Due to the availability of extensive collation data for the Greek New Testament, and because this project was originally developed for use with such data, we tested this library on a sample collation of the book of Ephesians in thirty-eight textual witnesses (including manuscripts, correctors’ hands, translations to other languages, and quotations from church fathers). The manuscript transcriptions used for this collation were those produced by the University of Birmingham’s Institute for Textual Scholarship and Electronic Editing (ITSEE) for the International Greek New Testament Project (IGNTP); they are freely accessible at https://itseeweb.cal.bham.ac.uk/epistulae/XML/igntp.xml. To achieve a balance between variety and conciseness, we restricted the collation to a set of forty-two variation units in Ephesians corresponding to variation units in the United Bible Societies Greek New Testament, which highlights variation units that affect substantive matters of translation.

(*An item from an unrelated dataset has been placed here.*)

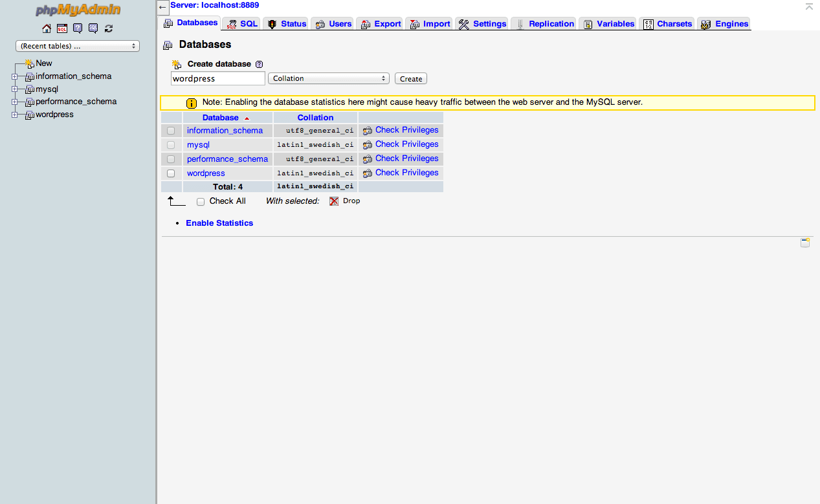Click the page settings icon at right
This screenshot has width=820, height=504.
tap(804, 243)
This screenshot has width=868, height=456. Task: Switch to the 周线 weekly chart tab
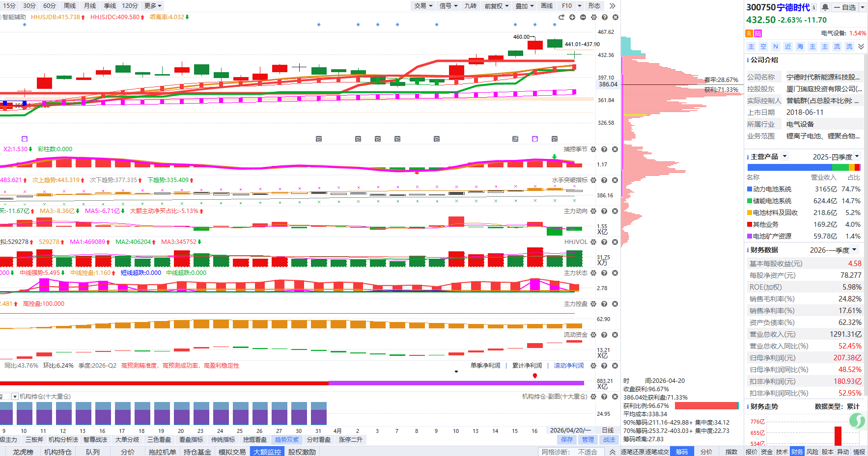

In our example collation, witnesses are described in the listWit element under the teiHeader. Because most New Testament witnesses are identified by numerical Gregory-Aland identifiers, these witnesses are identified with @n attributes; the recommended practice is to identify such elements by @xml:id attributes, but this software is designed to work with either identifying attribute (preferring @xml:id if both are provided), and we have left things as they are to demonstrate this feature.

The witness elements in the example collation also contain origDate elements that provide dates or date ranges for the corresponding witnesses. Where a witness can be dated to a specific year, the @when attribute is sufficient to specify this; if it can be dated within a range of years, the @notBefore and @notAfter attributes should be used. While such dating elements are not required, our software includes them in the conversion process whenever possible. This way, phylogenetic methods that employ clock models and other chronolological constraints can benefit from this information when it is provided.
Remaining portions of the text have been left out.